(デアゴスティーニ『週刊 栄光の日本海軍パーフェクトファイル』より)

 日本海軍のもっとも大きな勝ち戦は、日露戦争の「日本海海戦」であるだろう。日本海海戦は、戦争の趨勢を決めた戦いであるとともに、その後の日本海軍の運命をも左右することりになり、文字通り「歴史に残る戦い」であった。

 日本陸軍が多大な犠牲を代償としつつも、明治38(1905)年1月1日に旅順を占領した時点で、日露戦争で日本海軍の当初の敵であったロシア太平洋艦隊の撃滅は完了した。

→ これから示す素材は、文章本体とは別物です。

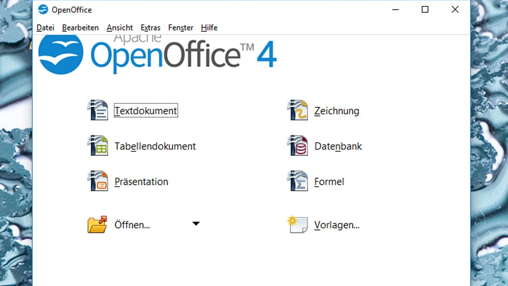Click the OpenOffice title bar app icon
The width and height of the screenshot is (508, 286).
43,9
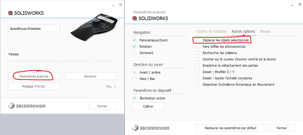The width and height of the screenshot is (303, 135).
Task: Disable the Rotation navigation checkbox
Action: [x=134, y=46]
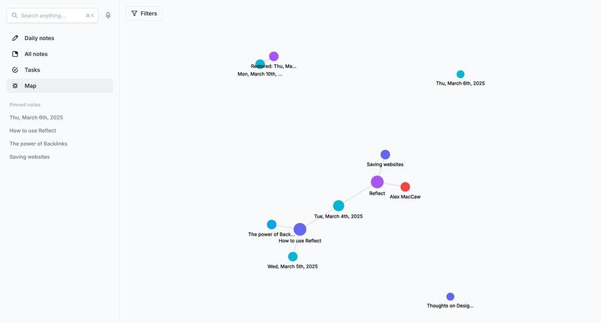
Task: Click the search magnifier icon
Action: (x=15, y=15)
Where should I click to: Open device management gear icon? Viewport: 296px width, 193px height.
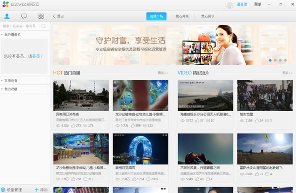[x=3, y=190]
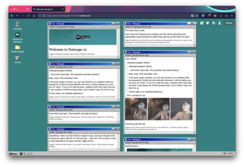Go back using browser back arrow

pos(18,15)
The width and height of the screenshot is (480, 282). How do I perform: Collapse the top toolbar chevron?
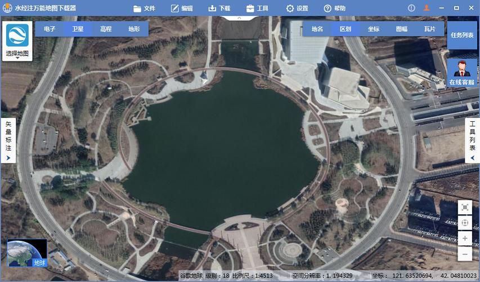coord(239,18)
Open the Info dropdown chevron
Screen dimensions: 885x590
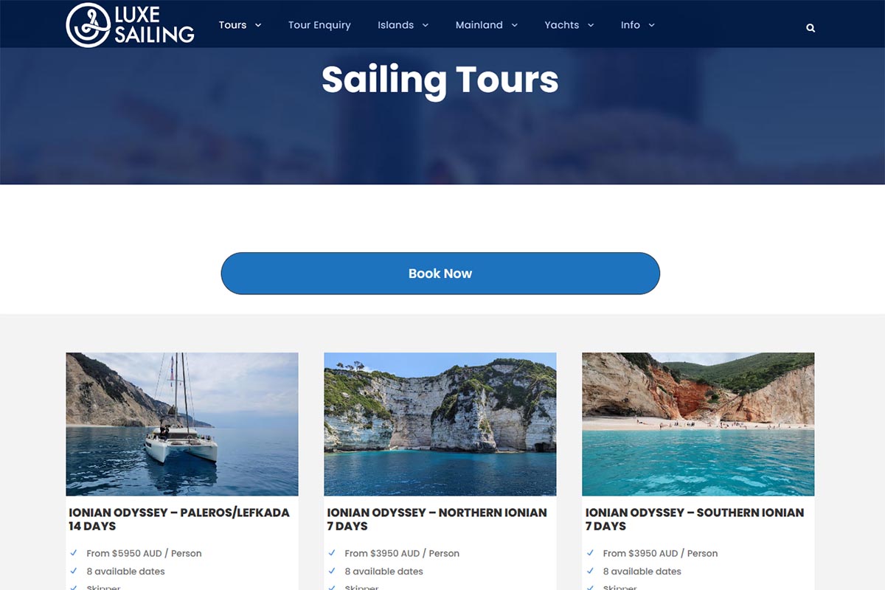tap(651, 25)
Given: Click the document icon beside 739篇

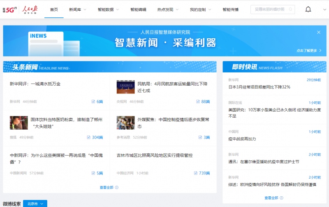Looking at the screenshot, I should pos(196,173).
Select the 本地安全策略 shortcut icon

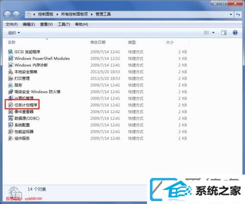pyautogui.click(x=10, y=72)
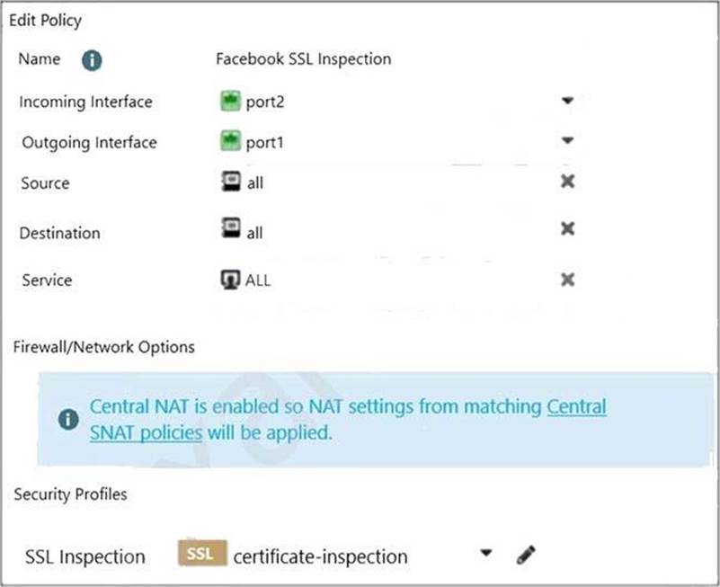Screen dimensions: 720x587
Task: Remove the ALL service entry
Action: [567, 280]
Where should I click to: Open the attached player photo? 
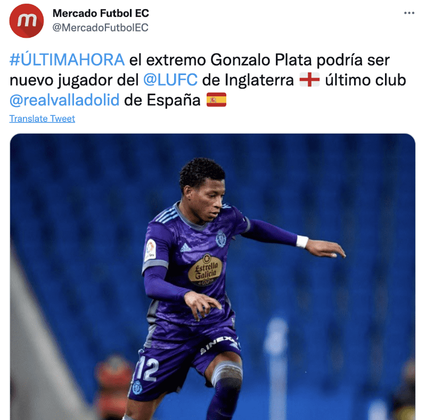coord(212,277)
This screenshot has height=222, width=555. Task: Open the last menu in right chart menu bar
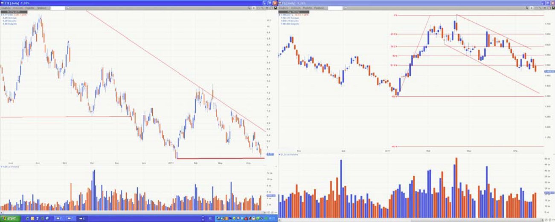coord(318,8)
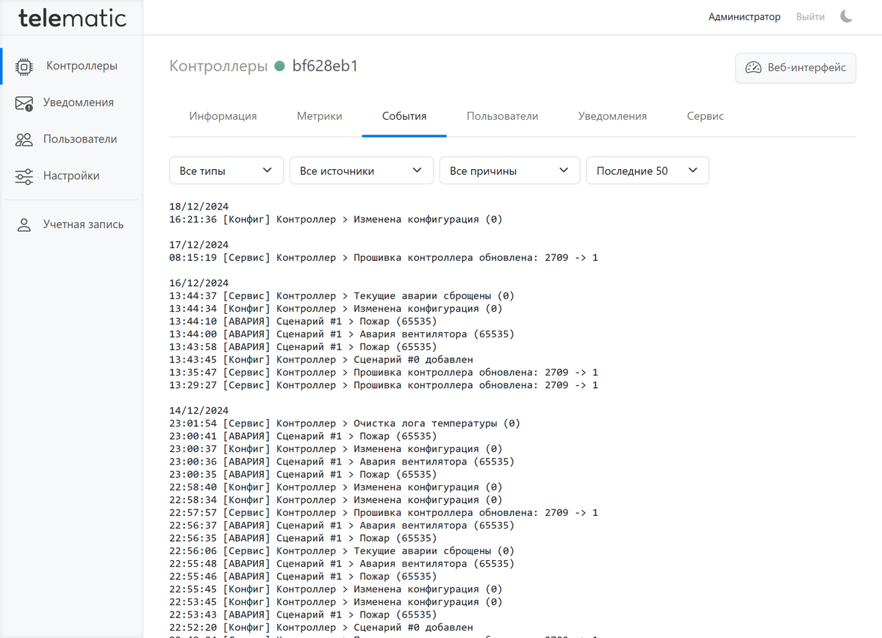
Task: Switch to the Метрики tab
Action: click(x=319, y=116)
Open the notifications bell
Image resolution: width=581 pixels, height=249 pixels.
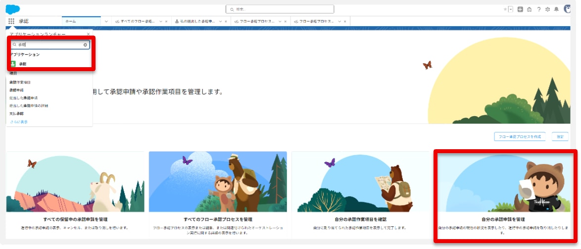point(556,9)
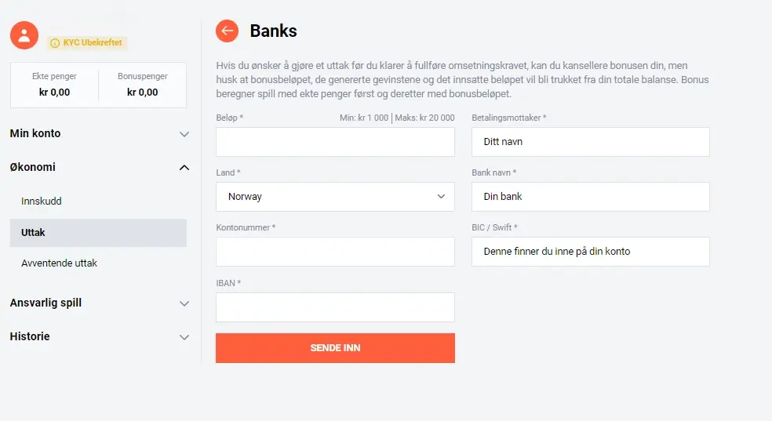
Task: Collapse the Økonomi section chevron
Action: pos(184,168)
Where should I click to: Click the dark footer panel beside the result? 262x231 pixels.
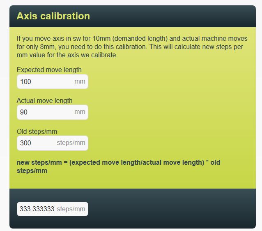pos(172,209)
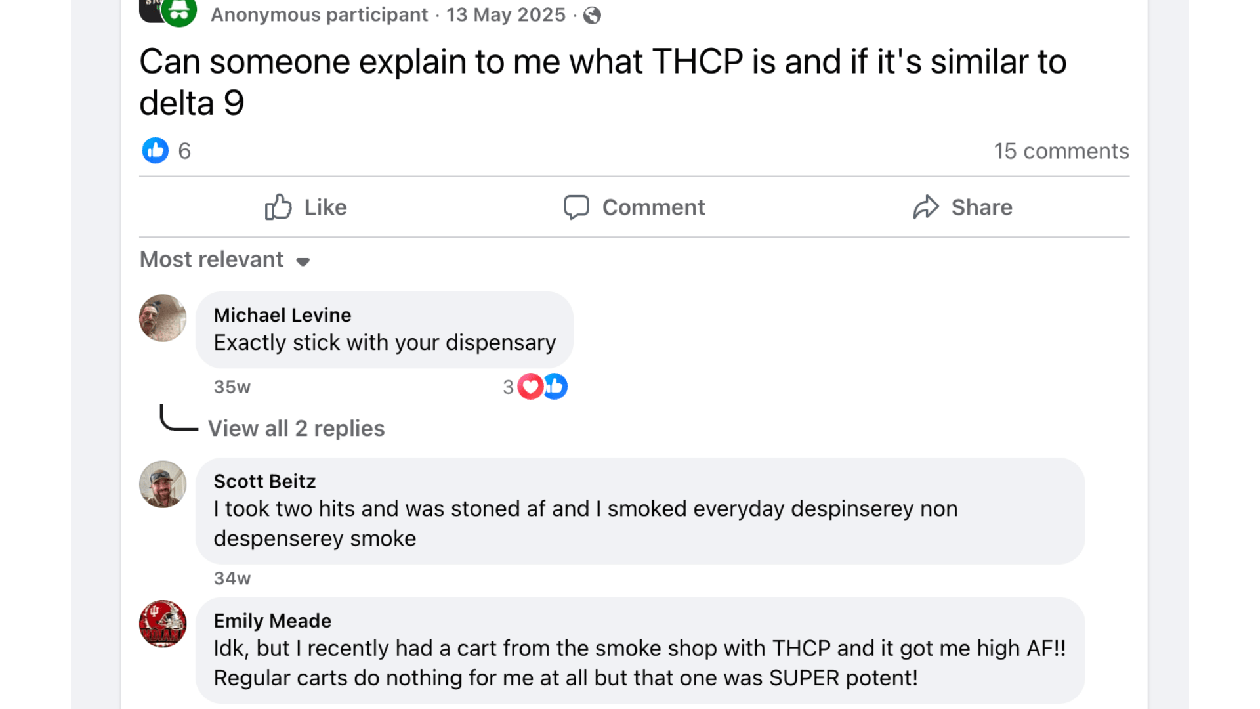Image resolution: width=1260 pixels, height=709 pixels.
Task: Click the Like thumb icon in the action bar
Action: click(278, 207)
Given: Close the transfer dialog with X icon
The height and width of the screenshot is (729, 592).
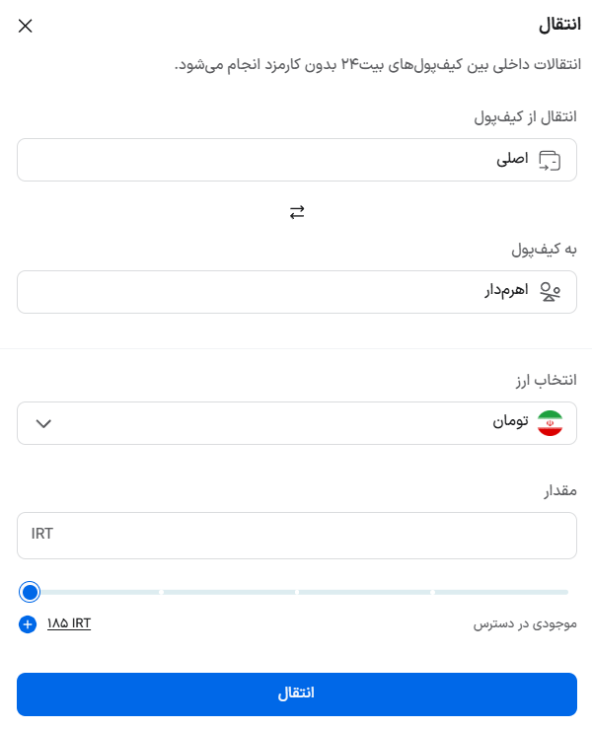Looking at the screenshot, I should pyautogui.click(x=26, y=26).

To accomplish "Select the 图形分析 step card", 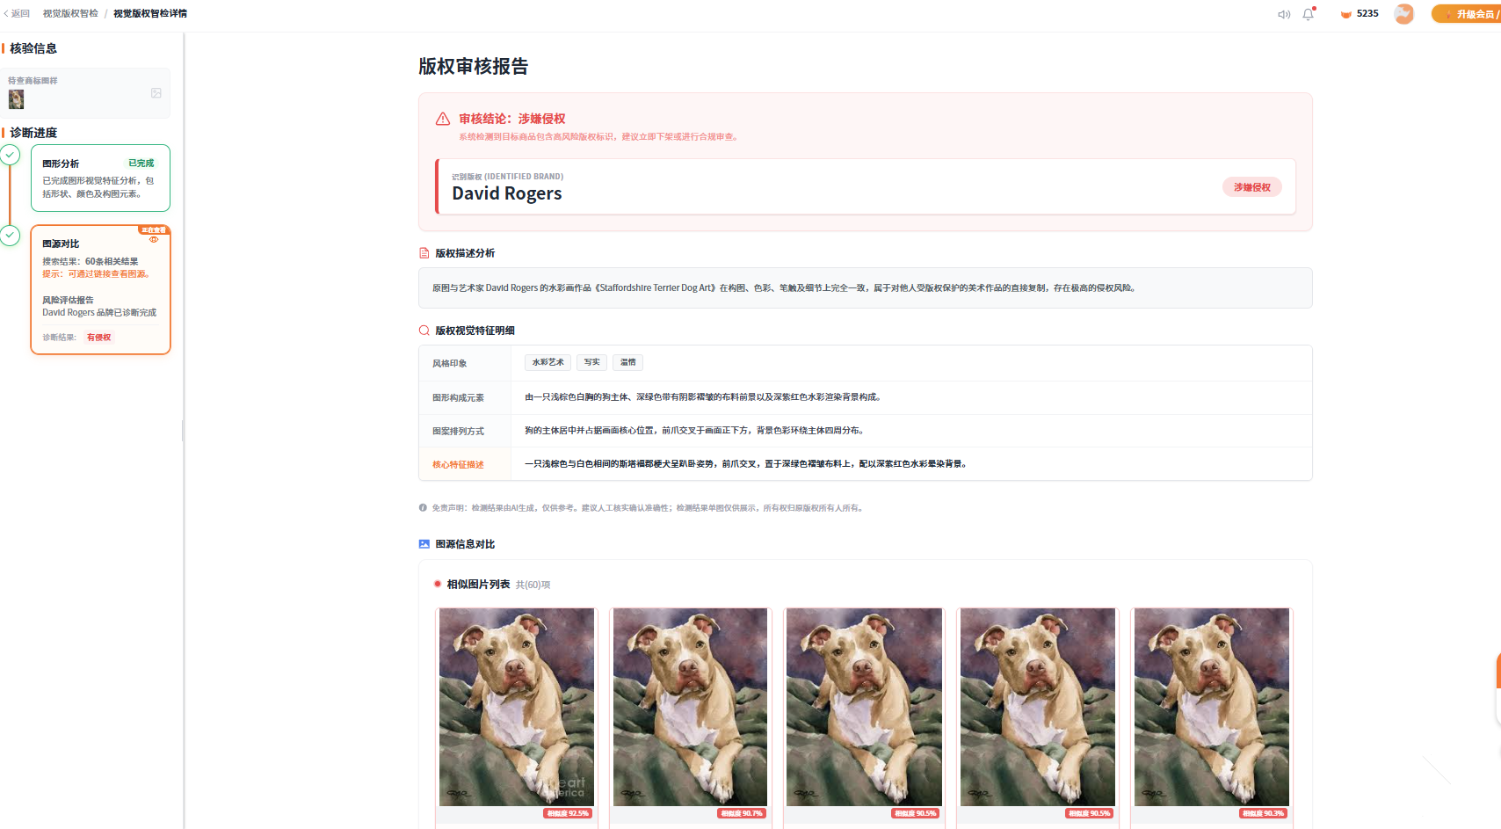I will (100, 178).
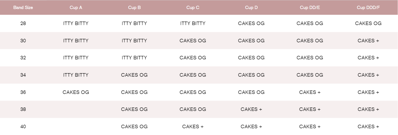Select CAKES + in 40 Cup C

coord(193,126)
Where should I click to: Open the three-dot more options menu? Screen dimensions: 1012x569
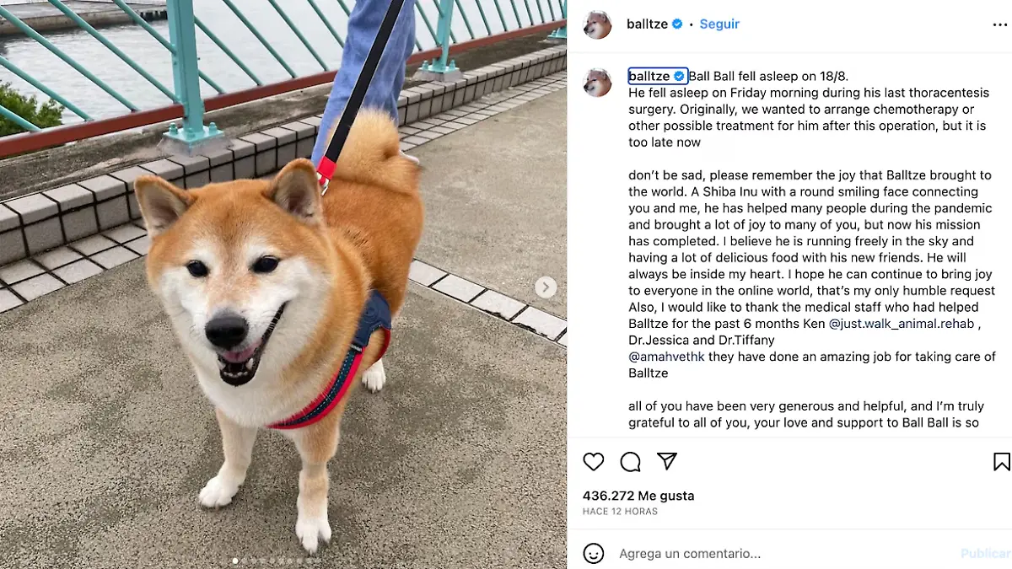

 しかし、これに先立つ明治37年10月、ロシア本国の主力艦隊たるバルト海艦隊(日本側呼称・バルチック艦隊)の艦で構成されるロシア第二太平洋艦隊が、第一太平洋艦隊の苦境を救うために極東に向けて進発していた。同艦隊は第一太平洋艦隊潰滅後も、極東水域の制海権奪還、それによる満州方面での陸戦の戦局の好転を図らんとして、極東へと進み続けた。

 このため連合艦隊は、旅順封鎖終了後に予定通りバルチック艦隊迎撃態勢を整え始める。約3カ月間に渡って猛訓練に励み、艦隊各艦の砲戦及び水雷戦の技量を大きく向上させて、バルチック艦隊を迎え撃つこととなる。

 極東地区に唯一残ったロシアの艦隊根拠地だったウラジオストクを目指すロシア艦隊の航路は、対馬海峡から日本海を北上するか、太平洋へ廻って津軽海峡か宗谷海峡を経由する三つの航路が予測されていた。連合艦隊司令部はこの中で対馬海峡経由が一番公算が高いと判断していたが、対馬海峡への到達予測日になってもロシア艦隊は現れなかった。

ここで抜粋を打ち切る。